Lokmasını yutup bir yudum kahve içti ve gözlerini gözlerime sabitledi. Elimı masanın altından çıkartıp iki eliyle sardı.
"Sen benim hayatımdaki en güzel kadınsın. Seni çok seviyorum." Dedi gözlerime bakarak. Utançla kafamı eğdim. Çoktan kızarmaya başlamıştım.
"Hayal etme olayına gelirsek. Biliyorsun Türkü seno hayal etme kalıba sokma konusunda fazlasıyla hassastım. Nedendir bilmem ama sana bunu yapmak beni rahatsız ediyordu. Ben de hiç yapmadım. Sadece silüettin. Sadece tanıyordum ve seviyordum seni. Ellerimle keşfettiğim kadardın hep. İyi ki de öyle kalmışsın. Sana bir kere ilk dokunuşta aşık oldum zaten ben. Şimdi ise, dün yani. İlk görüşte aşık oldum. Benim binbir cefamı çektin sen. Derdime tasama ortak oldun. Şimdi senin için bir şeyler yapma sırası bende. Dile benden ne dilersen sevgilim."
"Sadece bırakma beni Derin. Tamam mı?" Elimi dudaklarına götürüp bir öpücük bıraktı.
"Hayır anlamıyorum çok da güzel kadınsın niye beni seçtin ki sen?"
"Sen de çok güzelsin."
"Yaa, Türkü şu çillerimi gördün mü sen benim? Cildimin bu kadar lekeli olduğunu bile bilmiyordum. Hele ki şu saçlarım. Fazla cansızlar. Kuaföre o kadar parayı hep boşa vermişim."
"Senin buran da çok güzel." Dedim kendi vücudumdan kalbimin üzerine elimi koyup kastettiğim yeri göstererek.
"Derler ya; gönül gözüyle bakmak, görmek. Seni hep o şekil sevdim. Şimdi de gözlerimle seveceğim. Bir gün yine bir sorun çıkarsa göedüğüm son şey sen ol diye. Hatıralarımda hep sen kal diye. Ama hep mutlu ol ki seni hiç üzgün hatırlamayayım."
"Beni ne üzebilir ki? En büyük dileğim gerçekleşti resmen."
"Senin mi benim mi?" Kahvaltısına geri döndü. Ben ise tüm kahvaltı boyunca kafamı tabağımdan kaldırmadım. Çünki ne zaman sevgilime bakmak istesem ve gözlerimi tabaktan saniyelik ayırsam Derin'in o buz mavisi göz bebekleriyle karşılaşıyordum. Beni izliyordu. Ve bu beni oldukça utandırıyordu.
"Bu kadar kızardığını bilmiyordum." Dedi gülerek. Bedenimi geriye yasladım. Kahvaltısını bitirmişti.
"Epey kızarıyorum."
"Evet, al al olmuş yanakların. Çok tatlı duruyorsun."
"Yapma işte zaten domates gibiyim daha niye zorluyorsun Derin?" Yakınarak şikayet ettiğimde yanıma doğru yaklaştı. Elini omuzuma attığında kafamı onun boynuna doğru yasladım.

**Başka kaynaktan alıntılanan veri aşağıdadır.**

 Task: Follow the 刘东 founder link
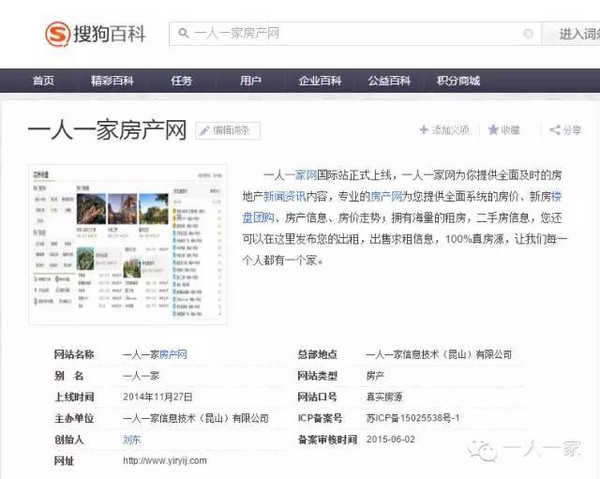point(131,439)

"Hep burada kal olur mu?" Dedi fısıldayarak. Şehirin gürültüsü, insanların sesi birbirine karışmıştı. Sevgilim ise o güzel ses tonuyla hepsinden ayrılmış ve bana bir cennet ezgisi tınısında fısıldamıştı.
"Ben ne güzellikler işledim de tanrı seni bana verdi?" Diye sordum ve kendimi onun omuzundan kaldırdım. Parmaklarımızı birbirine kenetledi.
"Mesela aylarca kör bir kadına dost oldun, yoldaş oldun hatta yetmedi o kadına hayat arkadaşı oldun. O kadının hayatı oldun, gözleri oldun. Daha ne güzellikler yapabilirdin ki?"
Haklıydı, bıkmadan usanmadan peşinden koşmuştum. Doğrusu bu diyerek vazgeçmemiştim ondan. Hoş, doğrusu neydi, ne zaman doğruydu bilmiyorum artık ama. Hayatımdaki tek gerçeğin Derin olduğunu fark ettiğimden beri. Sadece ona ve mutluluğuna yoğunlaşmıştım.
"Şimdi kalk bakalım beni müzeye götürmeyecek misin sen?" Cevap beklentisiyle sordu.
"Evet, müze. Haklısın." Dedim gülümseyerek. Beraber ayağa kalktık. Ben hesap işini hallederken Derin üzerine deri ceketini giymekle meşguldü. Hesabı ödedikten sonra yanına gittim.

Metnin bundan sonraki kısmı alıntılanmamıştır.